Ensure you have the following:

Integrate AKS Workload Identity with vCluster​

  1. To integrate your workloads with Azure Kubernetes Service (AKS) Workload Identity, you must have a running instance of the vCluster Platform.

    If you have not set one up yet, follow the vCluster Platform installation guide.

    After deploying the platform, create a new access key to authenticate with the vCluster Platform API. This key is required to retrieve the synced Kubernetes Service Account (KSA) name and complete the Workload Identity setup.

  2. Set up the necessary environment variables. These variables include information about your Azure resource group, vCluster details, and authentication keys.

    Modify the following with your specific values to generate a copyable command:
    export RESOURCE_GROUP_NAME=vcluster-demo-rg
    export SERVICE_ACCOUNT_NAME=vcluster-demo
    export SERVICE_ACCOUNT_NAMESPACE=default
    export VCLUSTER_NAME=vcluster-demo
    export VCLUSTER_NAMESPACE=team-x
    export AKS_CLUSTER_NAME=my-aks-cluster
    export HOST=YOUR_PLATFORM_HOST
    export ACCESS_KEY=YOUR_ACCESS_KEY
    export REGION=westeurope
    export FEDERATED_IDENTITY_CREDENTIAL_NAME=vcluster-demo
    export USER_ASSIGNED_IDENTITY_NAME=vcluster-demo-workload-identity

    Ensure you specify the correct Azure Resource Group name, vCluster Platform host, and auth key.

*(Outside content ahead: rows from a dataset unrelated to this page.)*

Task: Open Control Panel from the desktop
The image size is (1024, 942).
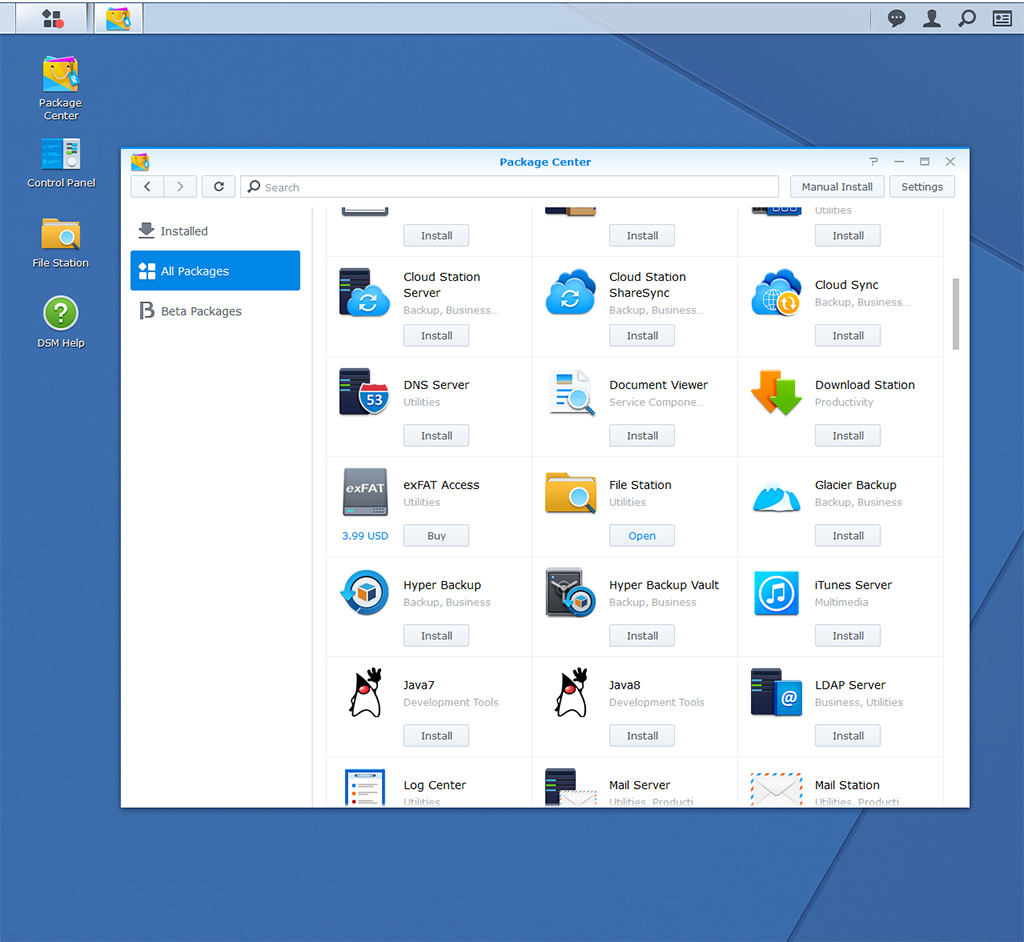Action: 60,156
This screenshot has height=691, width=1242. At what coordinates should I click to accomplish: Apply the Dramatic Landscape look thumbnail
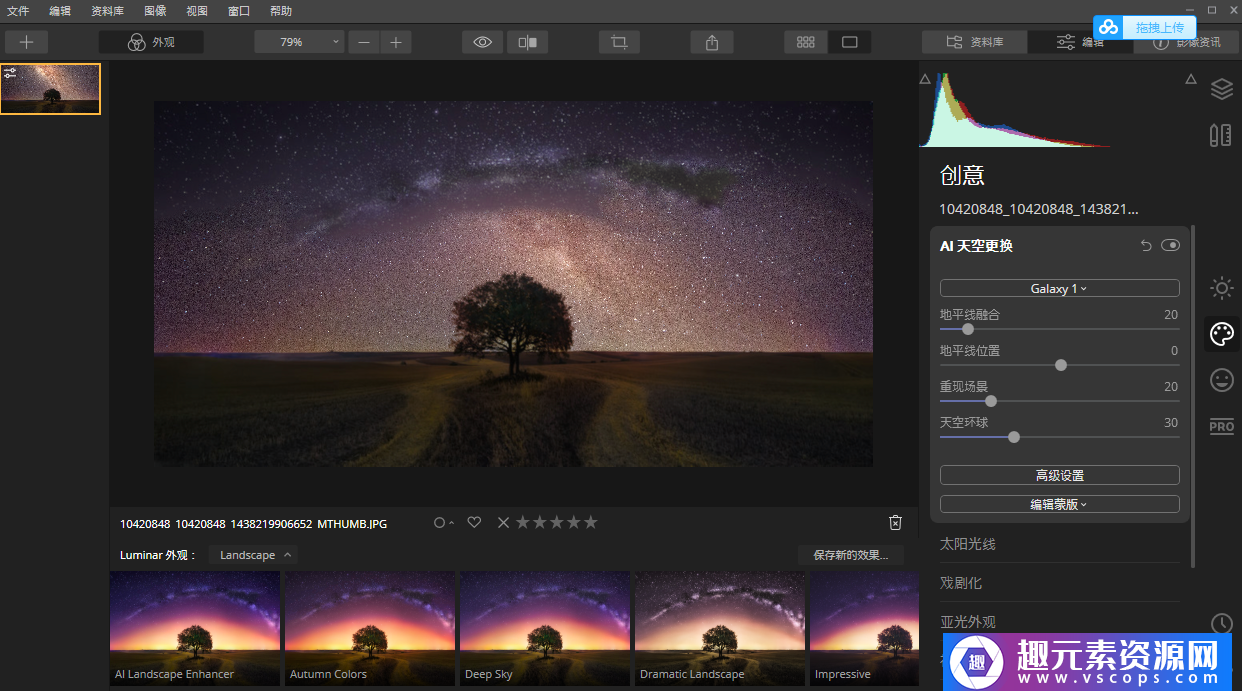pyautogui.click(x=719, y=627)
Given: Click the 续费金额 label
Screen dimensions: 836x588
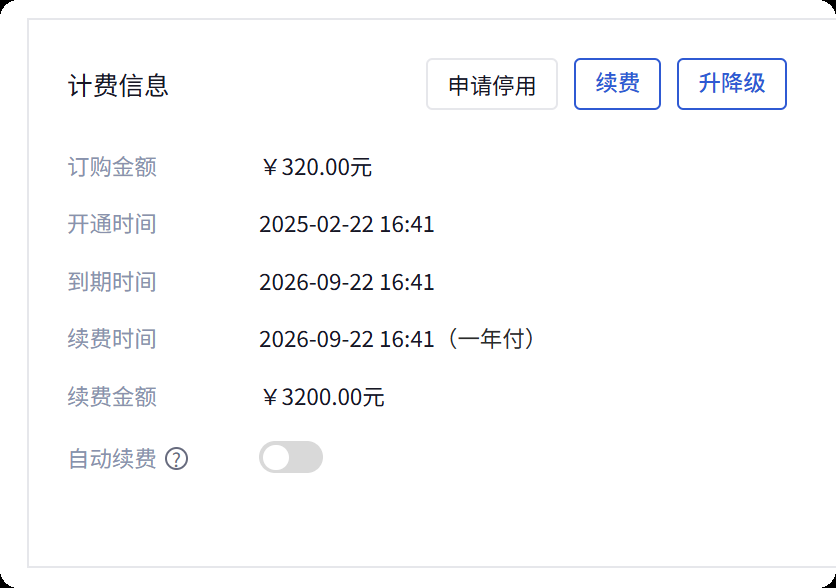Looking at the screenshot, I should [x=112, y=397].
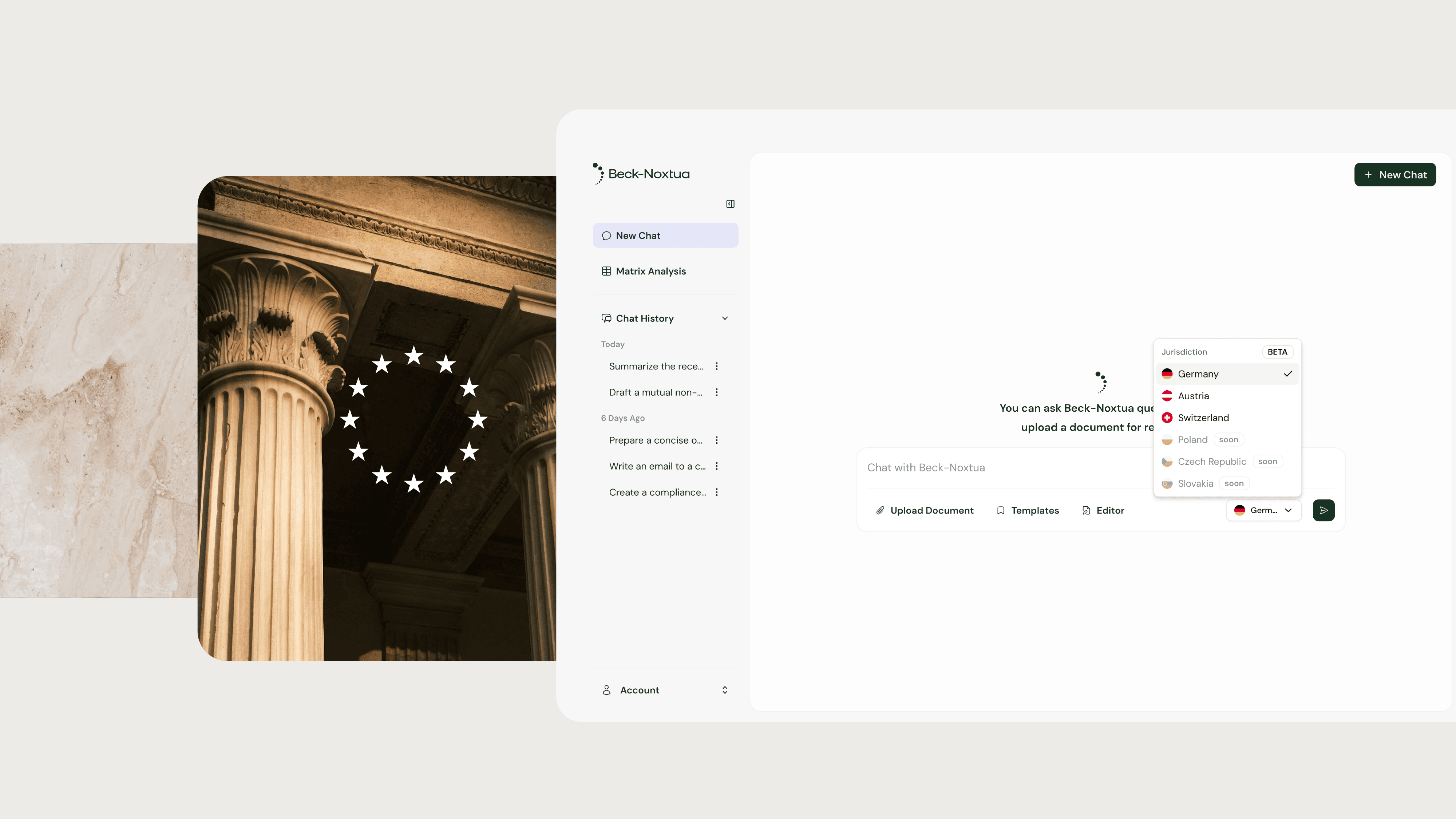The image size is (1456, 819).
Task: Open three-dot menu for 'Write an email' chat
Action: (717, 466)
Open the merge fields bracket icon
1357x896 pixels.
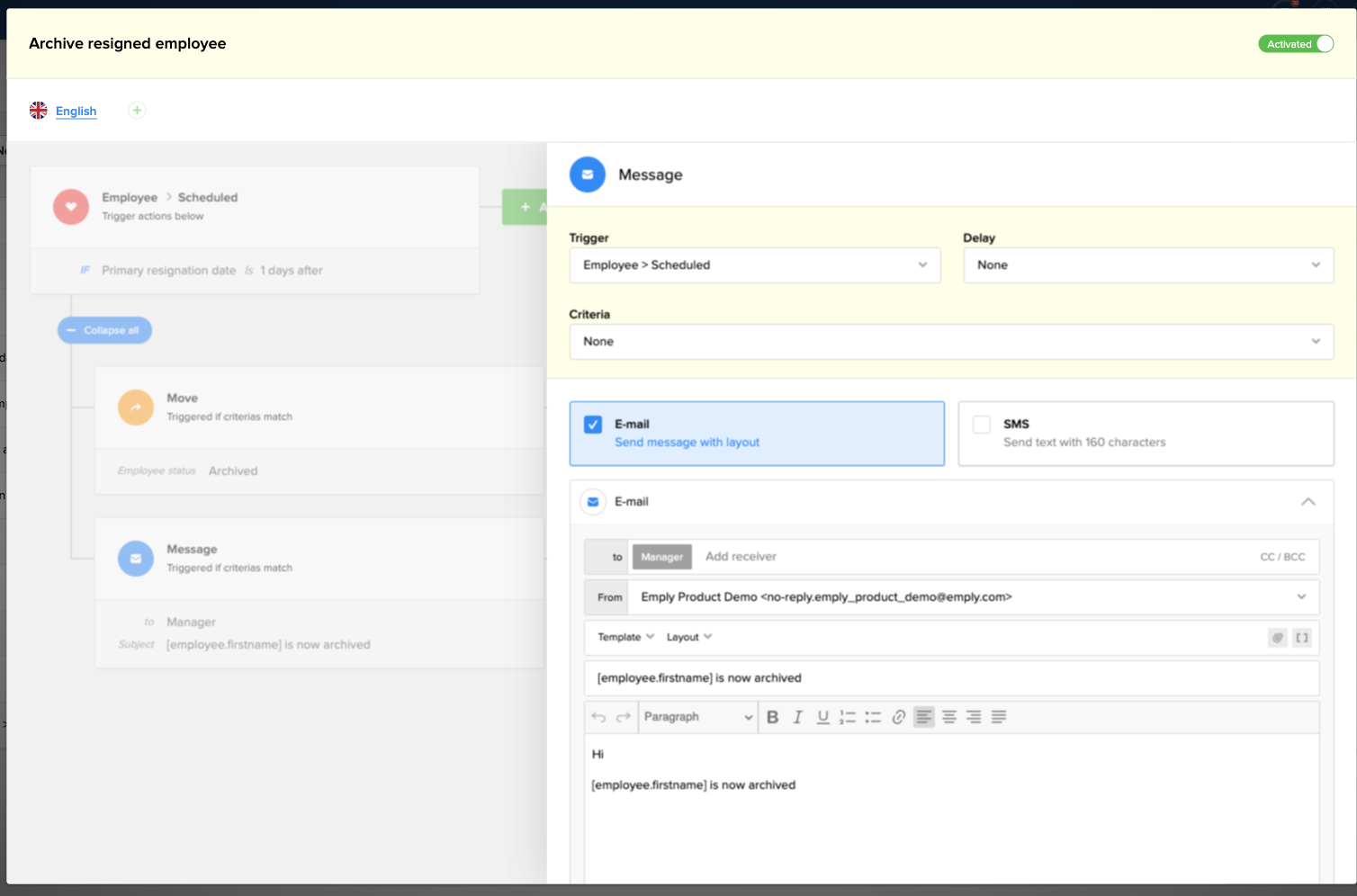click(x=1301, y=637)
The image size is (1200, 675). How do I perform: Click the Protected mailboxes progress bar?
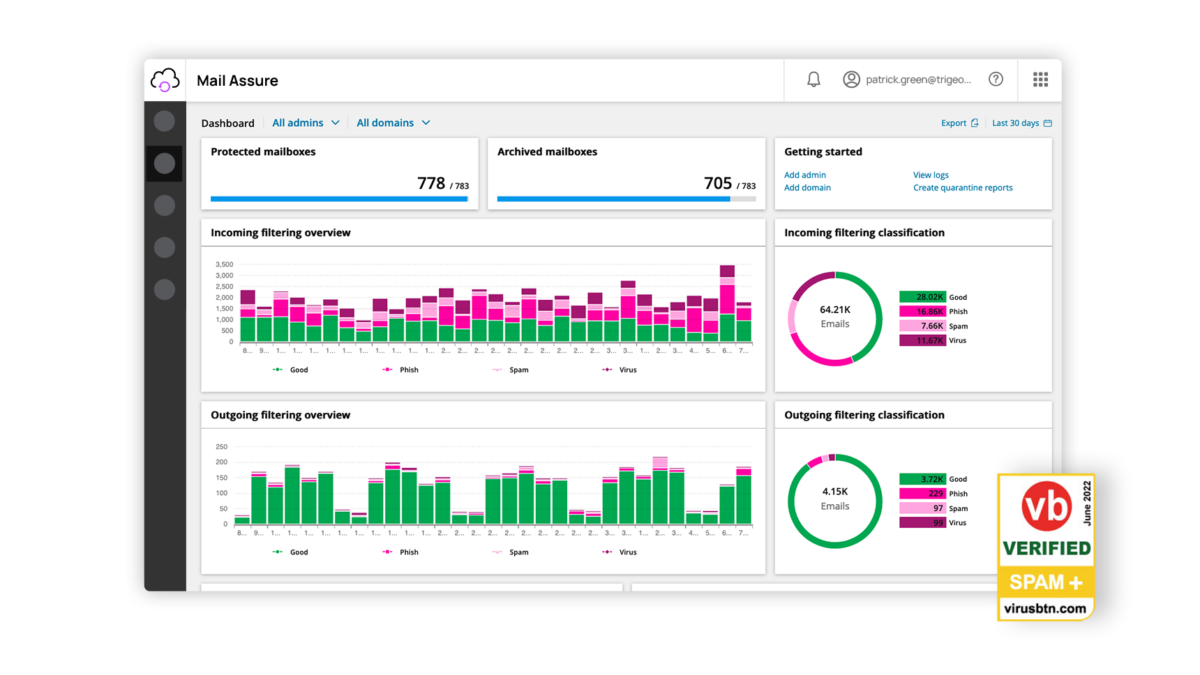tap(339, 199)
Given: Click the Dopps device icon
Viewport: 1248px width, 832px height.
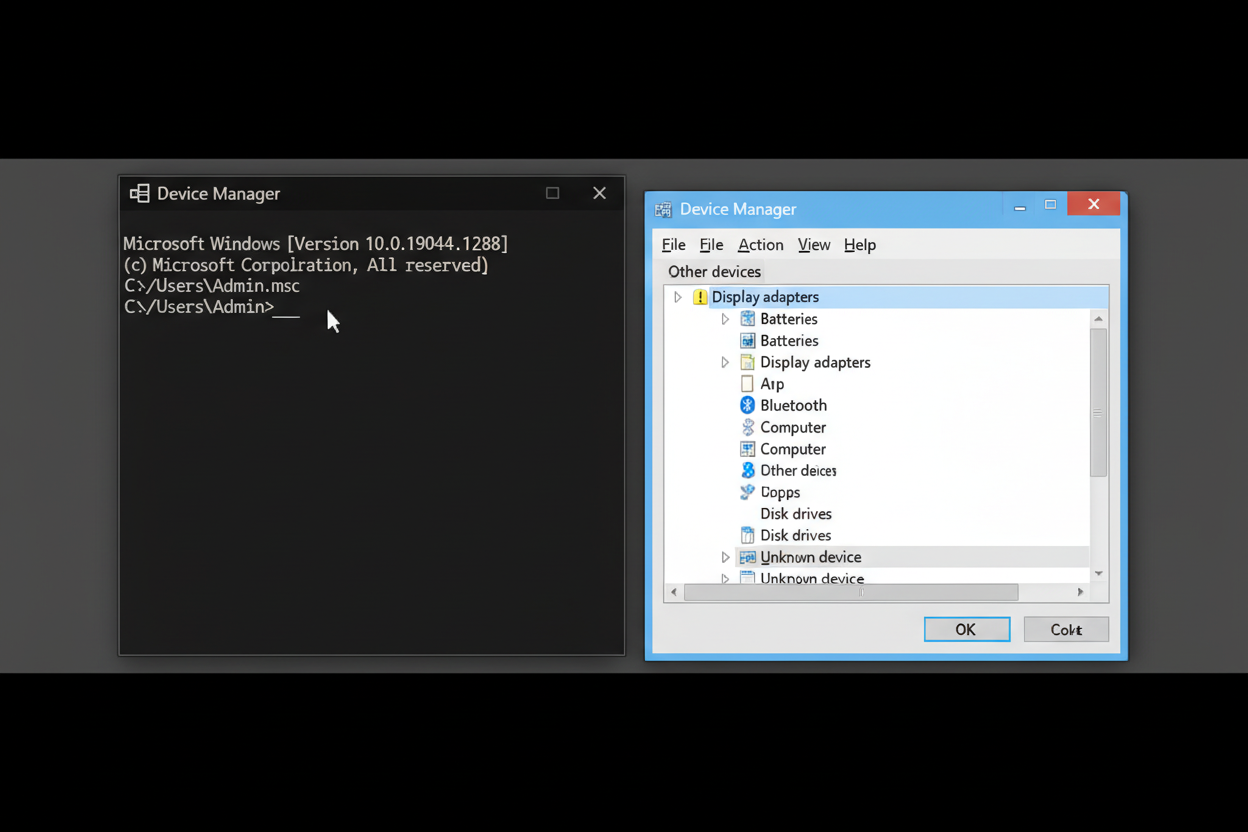Looking at the screenshot, I should [x=747, y=492].
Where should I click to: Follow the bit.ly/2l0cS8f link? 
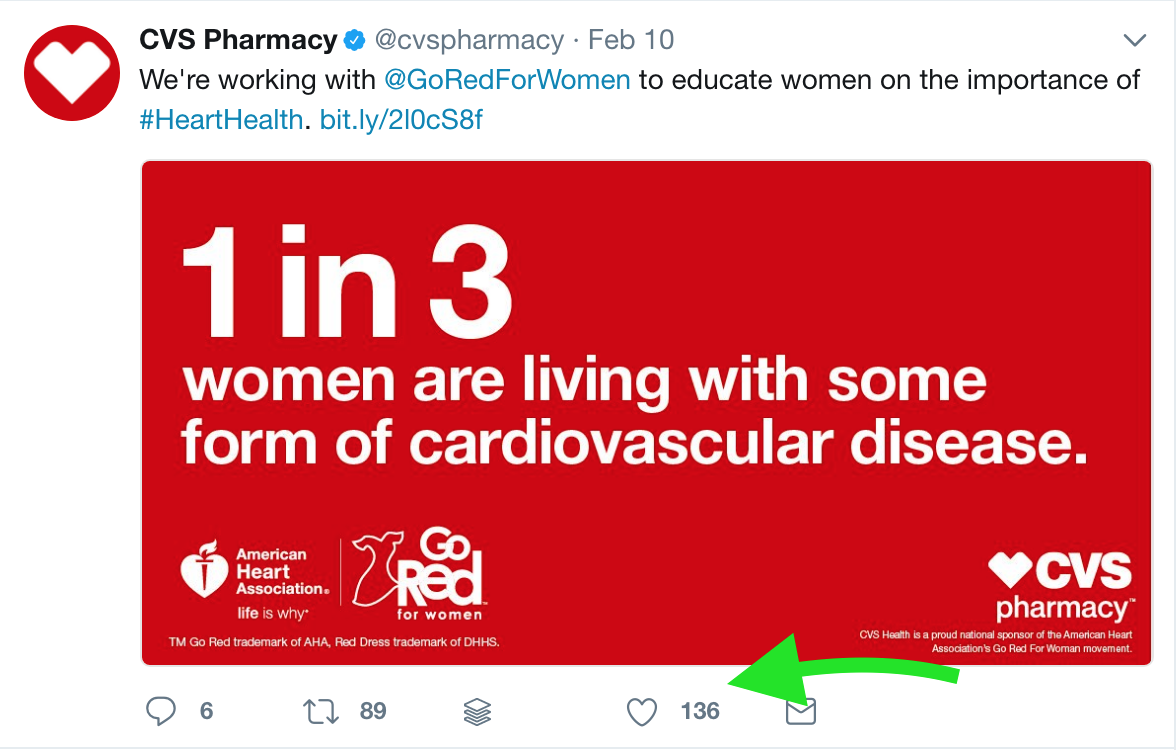click(x=401, y=119)

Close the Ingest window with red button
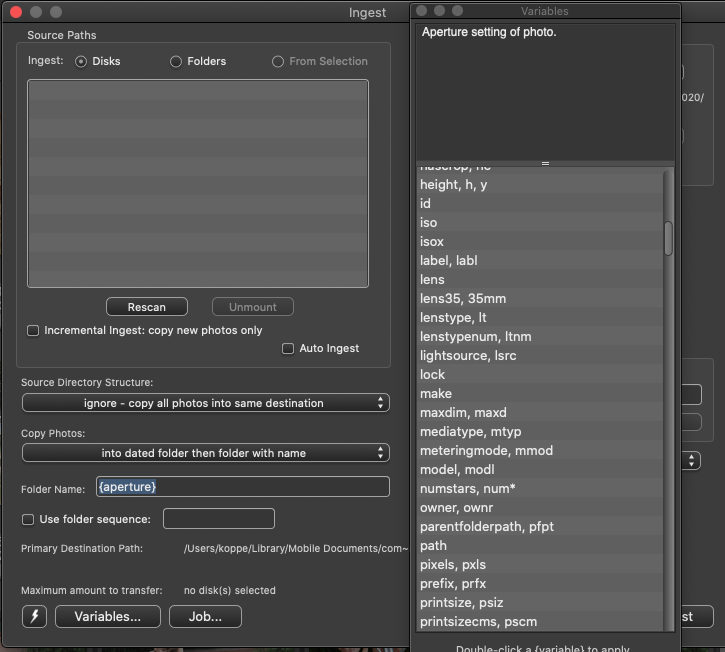(15, 12)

  3. Create a vcluster.yaml file that includes the following configuration:

    sync:
      toHost:
        serviceAccounts:
          enabled: true

  4. Run the following command to deploy the virtual cluster:

     vcluster create $VCLUSTER_NAME --namespace $VCLUSTER_NAMESPACE --values vcluster.yaml

  5. Create a Kubernetes ServiceAccount that can be used to interact with the virtual cluster:

     cat <<EOF | kubectl apply -f -
     apiVersion: v1
     kind: ServiceAccount
     metadata:
       name: "${SERVICE_ACCOUNT_NAME}"
       namespace: "${SERVICE_ACCOUNT_NAMESPACE}"
     EOF

    Define a function to fetch the KSA name using curl and use it to export KSA_NAME environment variable.

    # Define the function to get the KSA name using curl
    get_ksa_name() {
      local vcluster_ksa_name=$1
      local vcluster_ksa_namespace=$2
      local vcluster_name=$3
      local host=$4
      local access_key=$5

      local resource_path="/kubernetes/management/apis/management.loft.sh/v1/translatevclusterresourcenames"
      local host_with_scheme=$([[ $host =~ ^(http|https):// ]] && echo "$host" || echo "https://$host")
      local sanitized_host="${host_with_scheme%/}"
      local full_url="${sanitized_host}${resource_path}"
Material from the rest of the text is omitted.